Галафеев знал чуть не наизусть это стихотворение, которое было написано или, во всяком случае, впервые прочтено в его походной палатке; знал и генерала Раевского, который поставлял шутки и каламбуры на весь Кавказский корпус.
Ведь именно он, а не кто-нибудь метко окрестил самого Граббе за высокий рост и несколько грузную фигуру «Статуей командора».
Но согласиться с Раевским насчёт летней экспедиции Галафеев не мог. Для него всё это было достаточно серьёзно.
Его подмывало прямо сказать об этом собеседнику, был даже короткий момент, когда он хотел оскорбиться и потребовать извинения у этого красавца, но дисциплина, а главное — сознание бесполезности каких бы то ни было возражений остановили его.
И, поборов себя, он вздохнул и сказал то, о чём часто думал, но совсем не то, что хотел бы сказать сейчас:
— Да, поручик Лермонтов... Шалопай, сорвиголова, но какой талант!.. Кому-то там не угодил в Питере...
Командующий тонко улыбнулся, но промолчал: он-то знал, кому в Петербурге не угодил поручик Лермонтов.
Да знал, конечно, и Галафеев, так что говорить об этом не стоило.
— Ну-с, — поднимаясь во весь свой рост, сказал командующий, — пойдём к войскам?
Он сказал это таким тоном, будто не сомневался, что его появление должно войска осчастливить.
Галафеев, не то удивляясь, не то соглашаясь, кивнул большой головой в белой холщовой фуражке и тоже поднялся — приземистый, толстый, с отёчным желтоватым лицом.
В тесной приёмной перед кабинетом Галафеева к генералам присоединилась свита, среди которой в непривычном изобилии пестрели гвардейские мундиры, и вся процессия двинулась на плац, где командующий намерен был произвести короткий смотр войскам, назначенным в экспедицию.
Был конец сентября, и деревья, окаймлявшие с двух сторон обширный плац, уже тронулись желтизной. На мостовой, хотя и не часто, попадались опавшие листья.
Командующий решил обойти фронт пешком; заметив это ещё издали, поспешно слез с коня оставленный Галафеевым за себя полковник князь Голицын.
Когда генералы со свитой приблизились к правому флангу отряда на дистанцию трёх взводов, князь Голицын, набрав в лёгкие воздуху и повернувшись к строю, прокричал:
— Смирно! Глаза налево! Смотреть веселей!

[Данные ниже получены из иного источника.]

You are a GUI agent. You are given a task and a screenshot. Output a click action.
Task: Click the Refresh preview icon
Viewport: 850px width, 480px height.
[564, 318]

Принимая команду, зазвенели удилами конница и артиллерия, стоявшие на правом фланге, волнисто колыхнулась и замерла серая лента пехоты.
Князь Голицын, вырвав из ножен шашку и держа её «подвысь», гулко зашагал парадным шагом навстречу командующему. Приняв рапорт, генерал Граббе сдеожанно-любезно пожал руку князю и, сразу же отвернувшись от него, громко сказал своим актёрским голосом:
— Здравствуйте, донцы-молодцы!
Произнёс он это изысканно, по-барски смягчая: «донци́» и «молодци́».
Казаки, сидевшие на своих малорослых лошадках, как один, подняли плечи, набирая в лёгкие воздух, и дружно и неразборчиво ответили:
— Здра-жа, ваш прево-ссо!..
Величественно улыбаясь и ни на кого не глядя, командующий, в этот момент особенно похожий на статую командора, проследовал мимо казаков.
— Здравствуйте, артиллеристы! — с умело разыгранным задором поздоровался он.
Артиллеристы ответили, и, уже не глядя на них и не оборачиваясь ни к свите, ни к Галафееву, командующий перешёл к стоявшей в сомкнутом строю пехоте.
— Здорово, куринцы! — уже гораздо теплее прозвучал голос Граббе, который был лично дружен с командиром Куринского полка бароном Фрейтагом. Дождавшись ответа, командующий остановился и уже просто и по-приятельски пожал руку барону.
— Как настроение? — улыбаясь, спросил он.